Em África, o principal foco de instabilidade – e de êxodo populacional – ocorreu com o colapso dos esforços de paz no Sudão do Sul. Em 2016, foi dali que saiu a maior parcela de refugiados de todo o mundo, 737 mil pessoas, a maior parte das quais cruzaram a fronteira em busca de refúgio no vizinho Uganda. A hospitalidade do Governo de Kampala transformou a aldeia de Bidi Bidi num dos maiores campos de refugiados do mundo, com cerca de 250 quilómetros quadrados e mais de 250 mil pessoas – todos os que chegam têm direito a uma parcela de terreno e aos materiais necessários para cultivar a terra. O conflito no Sudão do Sul já fez 3,3 milhões de refugiados.
“O mundo parece que ficou incapaz de estabelecer a paz. E assim vemos que velhos conflitos não são resolvidos, enquanto novos focos de conflito rebentam para produzir ainda mais refugiados. Este movimento de deslocação forçada é o símbolo de um estado de guerra que nunca acaba”, lamentou Filippo Grandi. Para o alto comissário, esse é um contexto que exige aos líderes internacionais um maior investimento da promoção da paz e na reconstrução dos países devastados, além, naturalmente, de uma maior abertura no acolhimento de refugiados dentro das suas fronteiras.
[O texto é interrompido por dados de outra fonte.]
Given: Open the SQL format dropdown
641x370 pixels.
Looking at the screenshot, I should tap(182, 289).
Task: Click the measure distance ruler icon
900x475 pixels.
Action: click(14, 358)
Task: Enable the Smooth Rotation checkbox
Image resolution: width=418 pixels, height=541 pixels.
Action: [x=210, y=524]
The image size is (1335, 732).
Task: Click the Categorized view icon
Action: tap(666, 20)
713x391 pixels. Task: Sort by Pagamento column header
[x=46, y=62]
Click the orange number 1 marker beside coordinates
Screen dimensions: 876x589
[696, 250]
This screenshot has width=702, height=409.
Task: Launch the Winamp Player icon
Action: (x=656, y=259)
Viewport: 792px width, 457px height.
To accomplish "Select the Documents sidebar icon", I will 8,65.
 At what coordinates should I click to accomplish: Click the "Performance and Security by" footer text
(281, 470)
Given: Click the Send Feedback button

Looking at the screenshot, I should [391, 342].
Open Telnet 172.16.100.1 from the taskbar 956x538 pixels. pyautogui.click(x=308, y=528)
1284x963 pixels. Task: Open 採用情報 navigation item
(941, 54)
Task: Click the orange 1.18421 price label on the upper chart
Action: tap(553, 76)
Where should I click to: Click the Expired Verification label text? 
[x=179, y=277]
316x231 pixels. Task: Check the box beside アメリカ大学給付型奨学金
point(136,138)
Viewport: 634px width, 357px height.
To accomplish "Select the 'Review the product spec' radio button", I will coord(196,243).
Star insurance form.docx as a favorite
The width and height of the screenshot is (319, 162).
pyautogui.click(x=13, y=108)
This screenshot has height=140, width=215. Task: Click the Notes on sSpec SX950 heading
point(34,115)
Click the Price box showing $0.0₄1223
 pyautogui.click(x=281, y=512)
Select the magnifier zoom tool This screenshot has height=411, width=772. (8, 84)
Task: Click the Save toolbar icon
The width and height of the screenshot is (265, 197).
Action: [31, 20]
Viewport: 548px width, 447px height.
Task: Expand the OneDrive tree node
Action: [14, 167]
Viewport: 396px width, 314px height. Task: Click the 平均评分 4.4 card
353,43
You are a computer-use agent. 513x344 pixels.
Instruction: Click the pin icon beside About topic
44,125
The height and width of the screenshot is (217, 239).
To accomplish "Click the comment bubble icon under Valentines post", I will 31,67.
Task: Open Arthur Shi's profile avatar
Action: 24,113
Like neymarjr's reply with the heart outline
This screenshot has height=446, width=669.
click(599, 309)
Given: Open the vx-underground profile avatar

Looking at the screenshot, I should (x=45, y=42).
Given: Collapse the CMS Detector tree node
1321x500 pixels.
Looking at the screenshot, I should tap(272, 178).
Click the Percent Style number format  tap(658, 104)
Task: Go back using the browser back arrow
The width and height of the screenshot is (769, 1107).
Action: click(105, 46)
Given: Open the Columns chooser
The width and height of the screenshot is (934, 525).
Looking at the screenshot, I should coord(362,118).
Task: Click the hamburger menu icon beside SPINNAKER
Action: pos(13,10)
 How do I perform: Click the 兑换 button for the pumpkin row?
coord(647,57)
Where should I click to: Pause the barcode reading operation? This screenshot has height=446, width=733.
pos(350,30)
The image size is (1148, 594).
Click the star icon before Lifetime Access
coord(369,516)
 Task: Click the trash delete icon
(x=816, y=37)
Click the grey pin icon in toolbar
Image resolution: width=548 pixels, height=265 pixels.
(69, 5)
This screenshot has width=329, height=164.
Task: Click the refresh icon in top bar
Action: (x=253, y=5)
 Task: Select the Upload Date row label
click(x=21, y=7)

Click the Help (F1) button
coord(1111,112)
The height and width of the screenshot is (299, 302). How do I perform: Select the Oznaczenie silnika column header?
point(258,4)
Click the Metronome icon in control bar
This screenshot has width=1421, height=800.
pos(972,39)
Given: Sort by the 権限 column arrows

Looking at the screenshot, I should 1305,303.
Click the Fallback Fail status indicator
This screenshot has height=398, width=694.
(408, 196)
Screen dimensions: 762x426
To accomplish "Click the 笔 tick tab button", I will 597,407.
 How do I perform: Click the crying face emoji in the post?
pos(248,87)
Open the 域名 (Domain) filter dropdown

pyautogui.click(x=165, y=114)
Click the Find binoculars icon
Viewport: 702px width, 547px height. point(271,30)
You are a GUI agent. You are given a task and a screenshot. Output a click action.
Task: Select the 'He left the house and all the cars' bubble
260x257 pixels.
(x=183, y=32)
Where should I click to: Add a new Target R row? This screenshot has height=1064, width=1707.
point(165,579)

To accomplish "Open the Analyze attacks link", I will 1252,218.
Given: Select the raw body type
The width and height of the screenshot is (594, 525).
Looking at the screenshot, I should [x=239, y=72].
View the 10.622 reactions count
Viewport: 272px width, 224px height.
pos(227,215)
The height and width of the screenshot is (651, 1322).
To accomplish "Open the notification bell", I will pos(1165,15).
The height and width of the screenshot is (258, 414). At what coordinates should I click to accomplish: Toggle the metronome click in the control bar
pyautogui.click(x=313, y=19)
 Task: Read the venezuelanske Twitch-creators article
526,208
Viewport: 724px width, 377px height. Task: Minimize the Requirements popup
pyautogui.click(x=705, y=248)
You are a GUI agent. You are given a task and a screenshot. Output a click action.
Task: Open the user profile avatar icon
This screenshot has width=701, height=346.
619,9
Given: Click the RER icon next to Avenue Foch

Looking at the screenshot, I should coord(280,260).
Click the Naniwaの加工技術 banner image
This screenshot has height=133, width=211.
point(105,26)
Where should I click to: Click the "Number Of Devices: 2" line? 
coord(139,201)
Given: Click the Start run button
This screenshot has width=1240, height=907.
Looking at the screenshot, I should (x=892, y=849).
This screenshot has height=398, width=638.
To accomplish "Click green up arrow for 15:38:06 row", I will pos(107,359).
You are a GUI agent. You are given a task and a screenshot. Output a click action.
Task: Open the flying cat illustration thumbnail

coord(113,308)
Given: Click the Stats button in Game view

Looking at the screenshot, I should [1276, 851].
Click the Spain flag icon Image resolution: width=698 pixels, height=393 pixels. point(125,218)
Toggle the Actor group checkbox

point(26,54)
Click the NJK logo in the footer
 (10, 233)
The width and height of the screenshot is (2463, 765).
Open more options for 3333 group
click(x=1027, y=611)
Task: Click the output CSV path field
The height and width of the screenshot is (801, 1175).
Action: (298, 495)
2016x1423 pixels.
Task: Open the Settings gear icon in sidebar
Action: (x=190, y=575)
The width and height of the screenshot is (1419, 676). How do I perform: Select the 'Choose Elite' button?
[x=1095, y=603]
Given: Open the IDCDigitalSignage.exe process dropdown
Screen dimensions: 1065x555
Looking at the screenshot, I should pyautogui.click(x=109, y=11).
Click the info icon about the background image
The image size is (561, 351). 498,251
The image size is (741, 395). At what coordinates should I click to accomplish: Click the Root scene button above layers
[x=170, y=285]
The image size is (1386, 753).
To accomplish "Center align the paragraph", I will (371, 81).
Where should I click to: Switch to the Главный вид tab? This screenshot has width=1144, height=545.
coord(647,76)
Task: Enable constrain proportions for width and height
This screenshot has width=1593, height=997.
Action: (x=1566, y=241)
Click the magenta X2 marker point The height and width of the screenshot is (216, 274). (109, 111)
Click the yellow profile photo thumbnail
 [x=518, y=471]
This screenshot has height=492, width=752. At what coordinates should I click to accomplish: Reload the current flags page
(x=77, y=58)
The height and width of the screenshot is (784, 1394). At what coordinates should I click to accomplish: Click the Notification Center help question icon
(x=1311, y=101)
A grande maioria destas populações provenientes de Estados falhados ou em guerra, está a ser recebida em países vizinhos onde as dificuldades são em muitos semelhantes: pobreza, tensões sectárias, etc. De acordo com o relatório anual do ACNUR, divulgado esta segunda-feira, os países em desenvolvimento abrigam 84% dos refugiados do mundo. “Não vejo como podemos pedir aos países com menos recursos, em África, no Médio Oriente e na Ásia, que aceitem receber milhões de refugiados quando os países ricos se recusam a fazê-lo”, criticou Grandi.
Apesar dos números dramáticos, o ritmo de deslocações abrandou ligeiramente em 2016 face ao ano anterior. E no ano passado também se assistiu a um maior movimento de regresso ao local de origem, ou realojamento num país terceiro: 6,5 milhões de deslocados internos voltaram às suas casas, meio milhão de refugiados regressaram aos seus países e cerca de 190 mil candidatos a asilo foram reinstalados em 37 países.